● **Collected data entries**:
::::::

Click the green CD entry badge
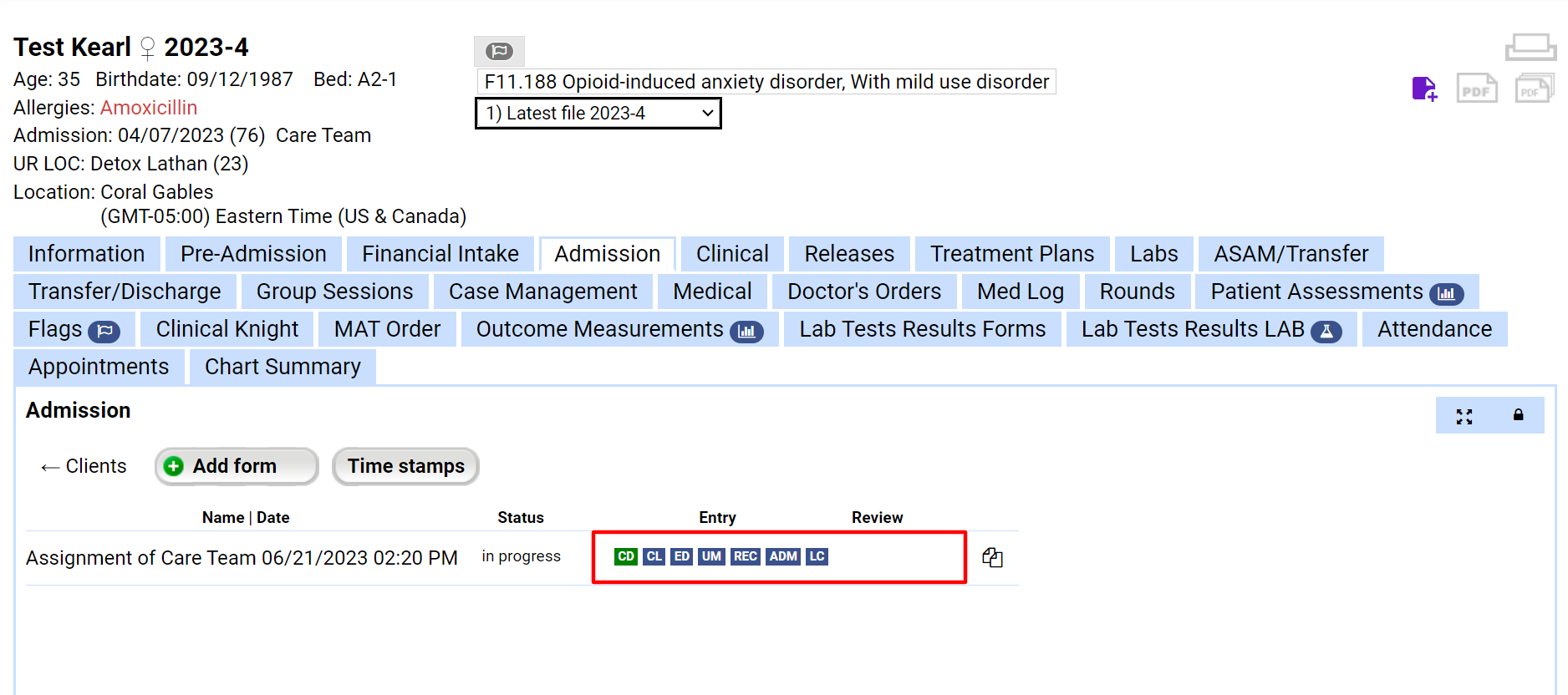Screen dimensions: 1568x695 625,556
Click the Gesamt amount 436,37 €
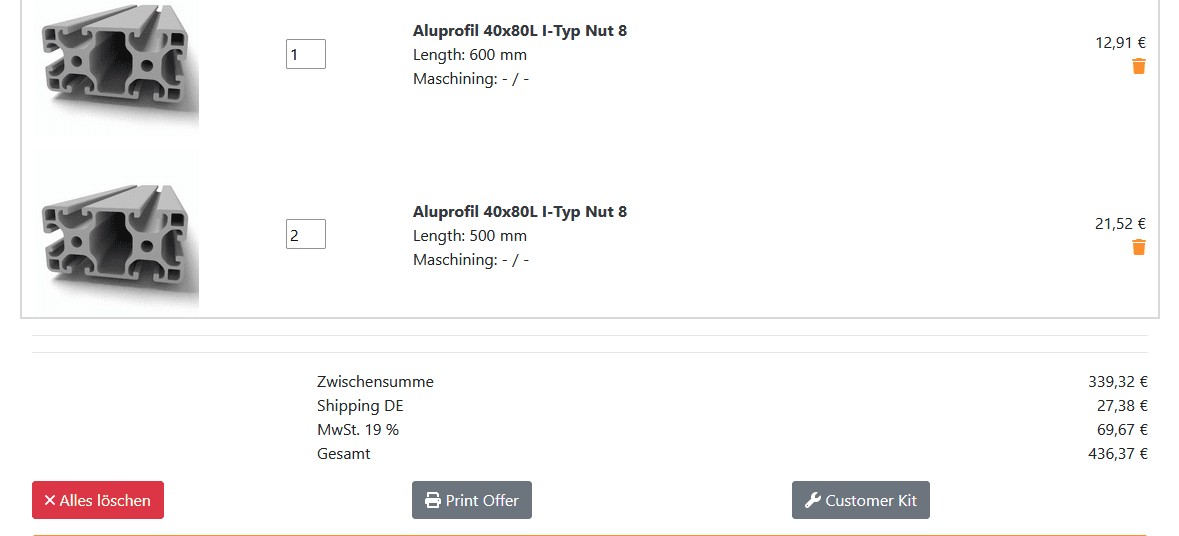The image size is (1179, 536). [x=1118, y=454]
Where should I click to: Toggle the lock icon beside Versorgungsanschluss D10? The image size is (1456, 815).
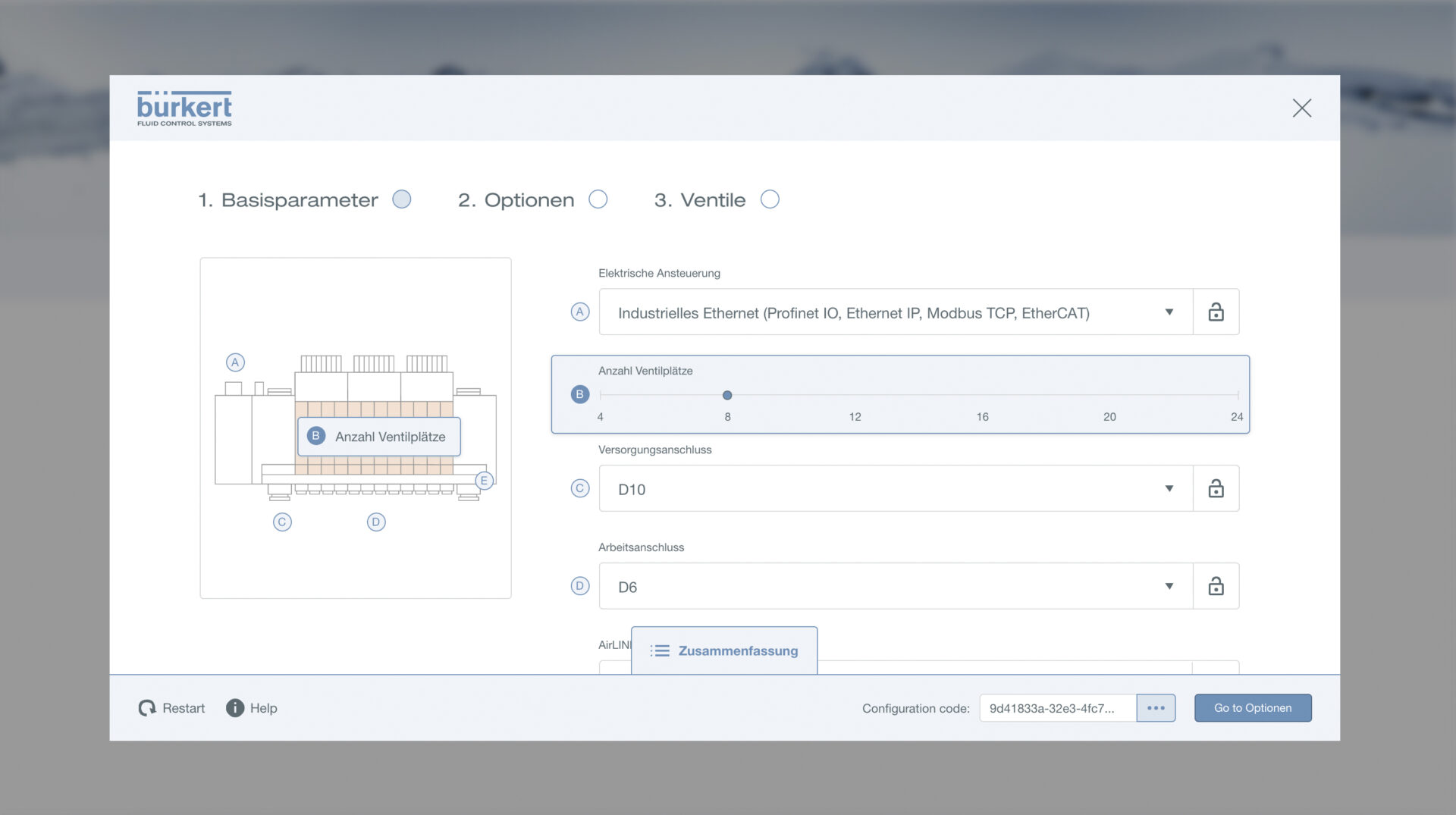pos(1216,488)
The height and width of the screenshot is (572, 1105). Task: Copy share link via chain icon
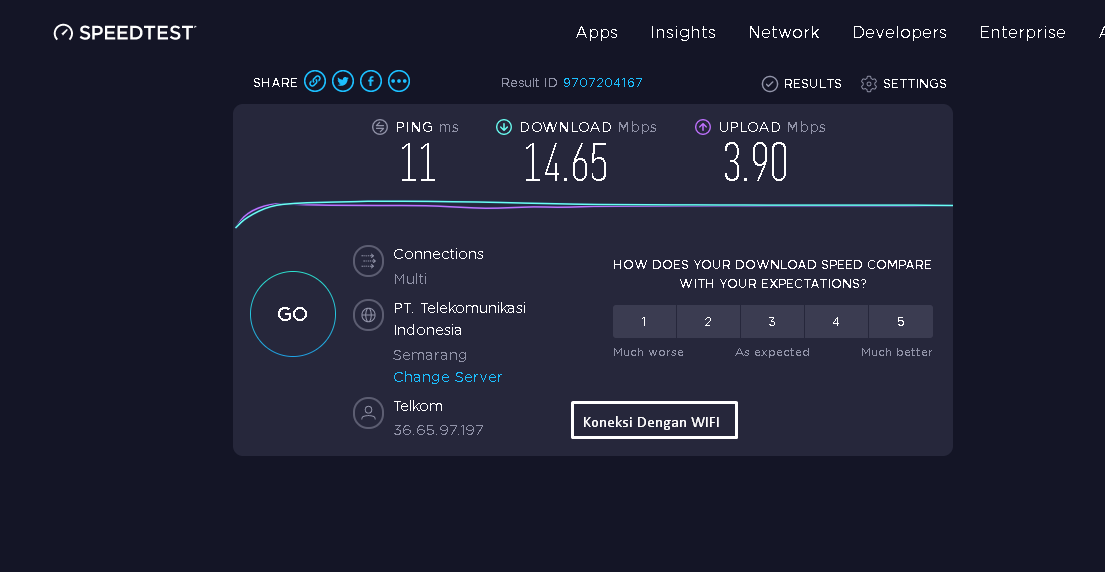315,82
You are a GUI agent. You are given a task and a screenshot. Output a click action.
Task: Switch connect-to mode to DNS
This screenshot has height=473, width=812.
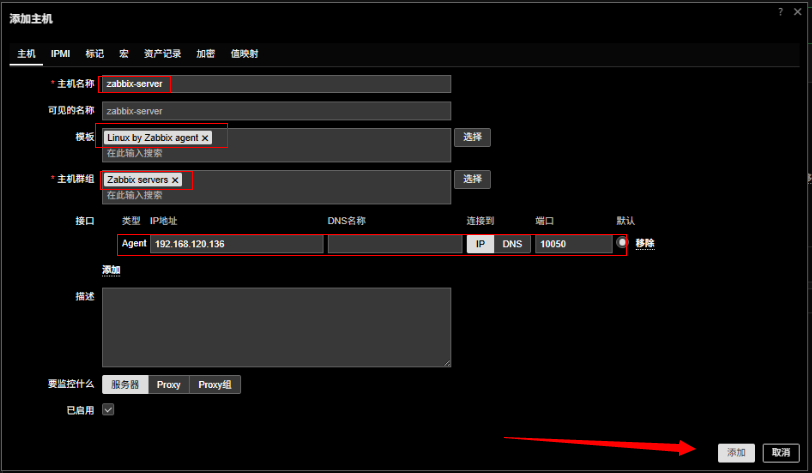[511, 244]
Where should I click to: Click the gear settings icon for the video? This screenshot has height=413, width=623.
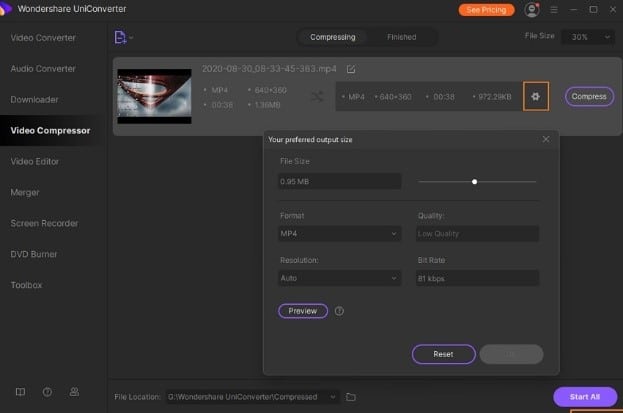click(x=536, y=96)
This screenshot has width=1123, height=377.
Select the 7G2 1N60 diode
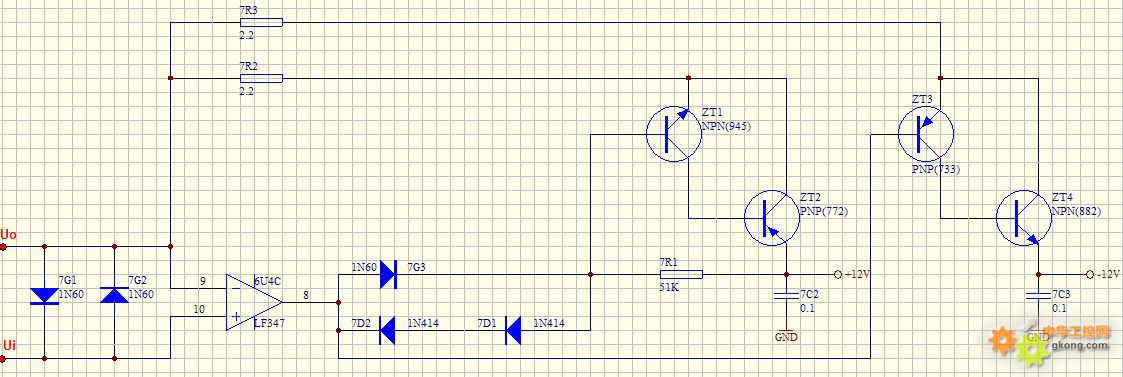[115, 295]
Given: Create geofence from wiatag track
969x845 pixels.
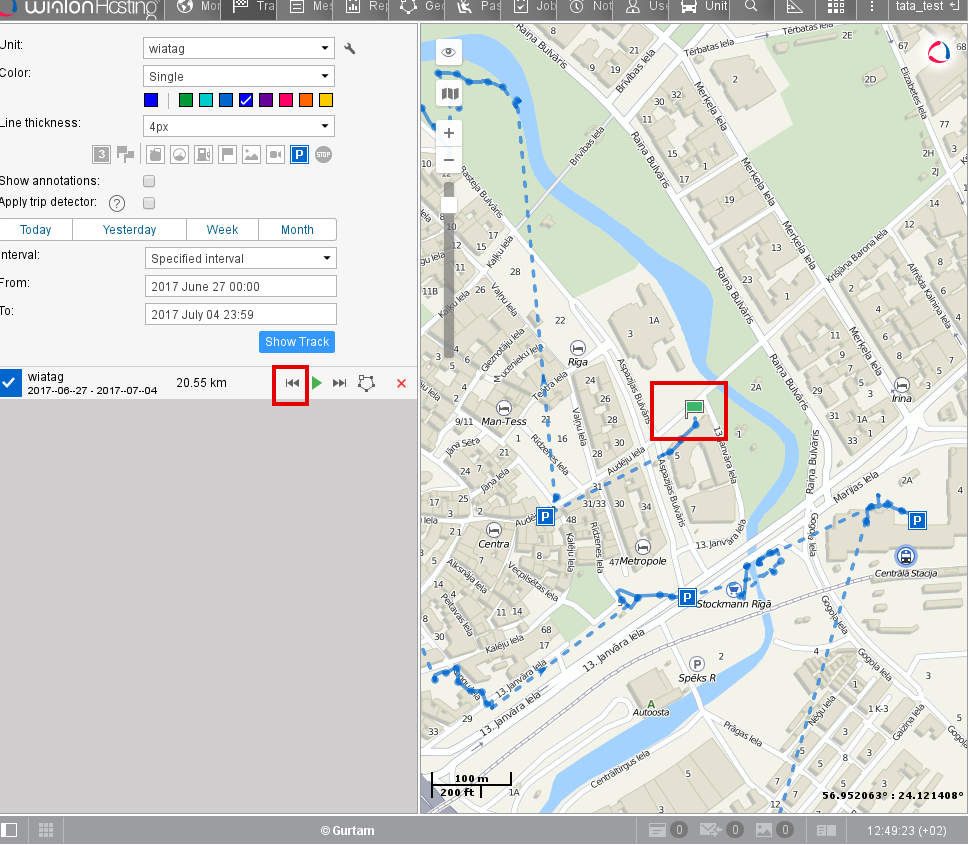Looking at the screenshot, I should point(368,383).
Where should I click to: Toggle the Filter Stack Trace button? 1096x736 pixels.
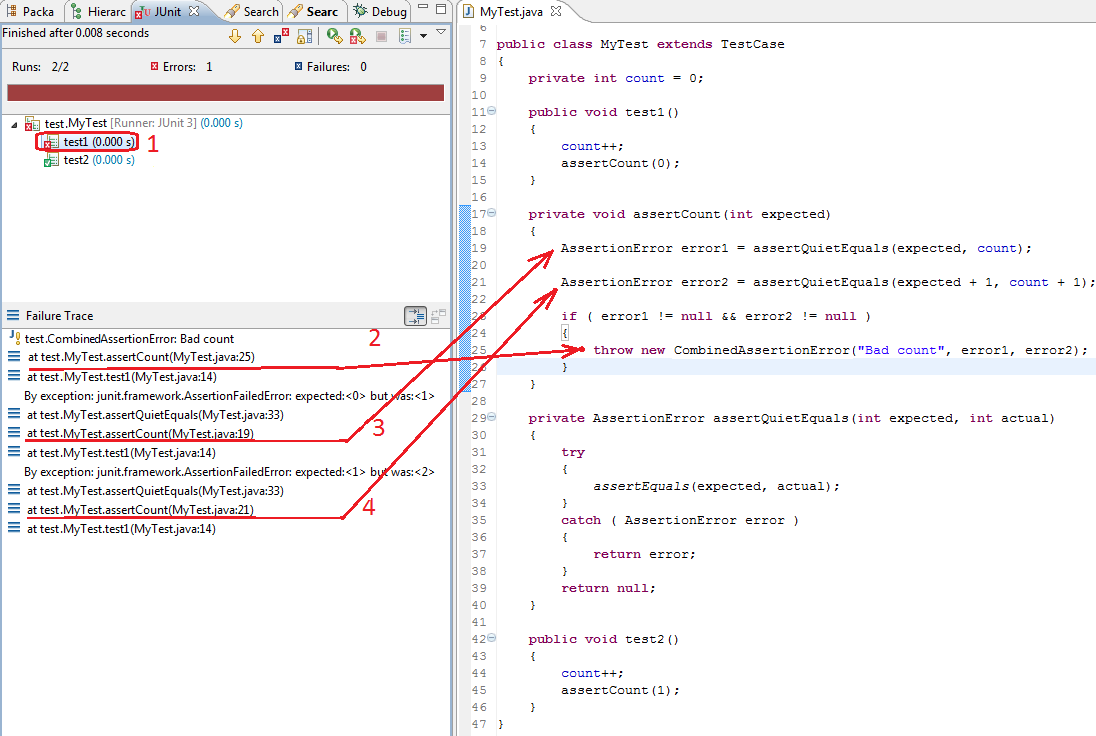(416, 315)
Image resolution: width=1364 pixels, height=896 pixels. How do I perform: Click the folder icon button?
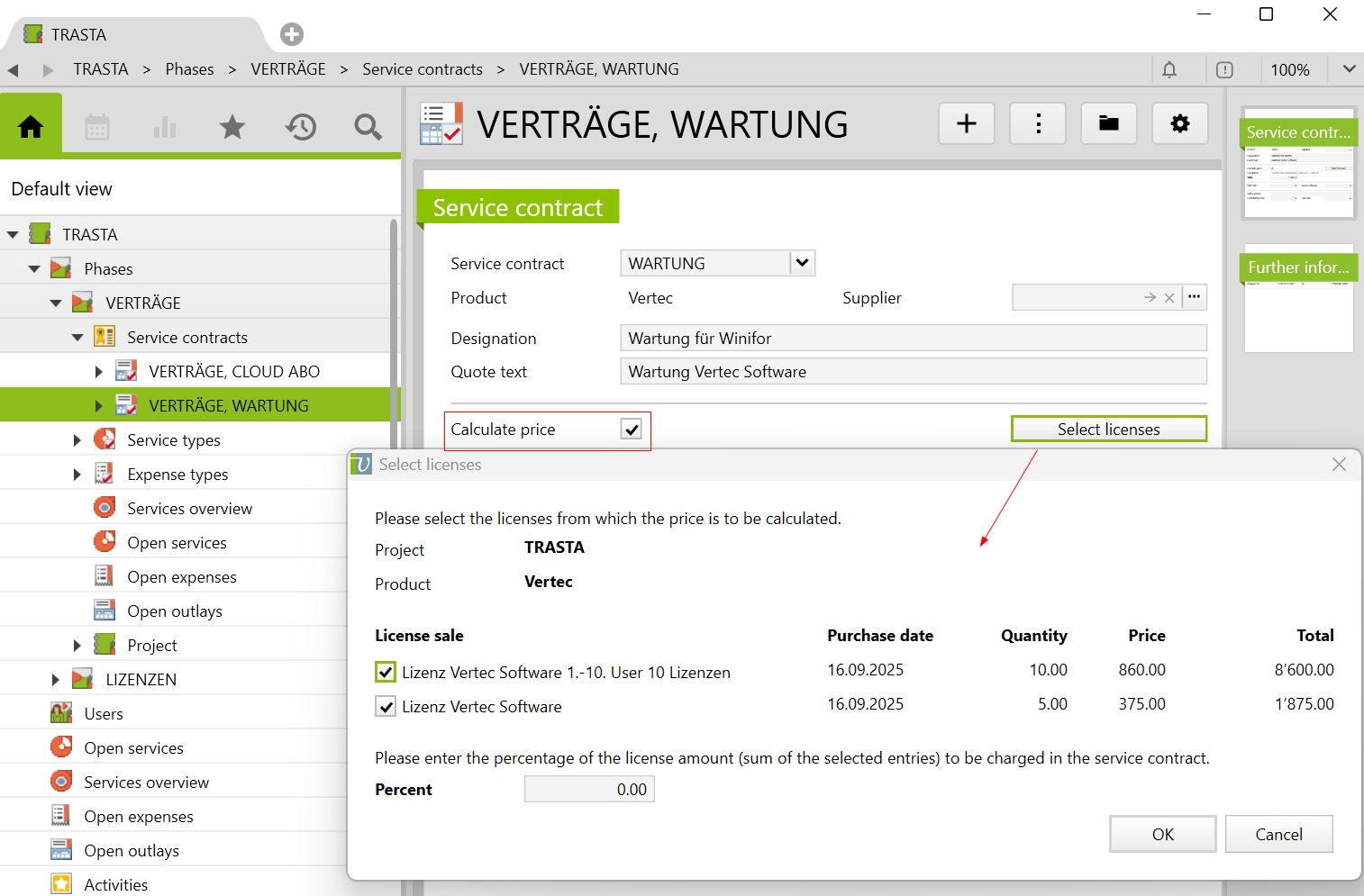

::::::

● **Problem statement**:
Look above for the line containing "969x845 pixels.", then retype it and each line after it to the end of the records, exactly and without pictures.

● **Written reply**:
969x845 pixels.
Looking at the screenshot, I should point(368,383).
Where should I click to: Toggle the Filter Stack Trace button? 1096x736 pixels.
(416, 315)
Image resolution: width=1364 pixels, height=896 pixels. How do I perform: Click the folder icon button?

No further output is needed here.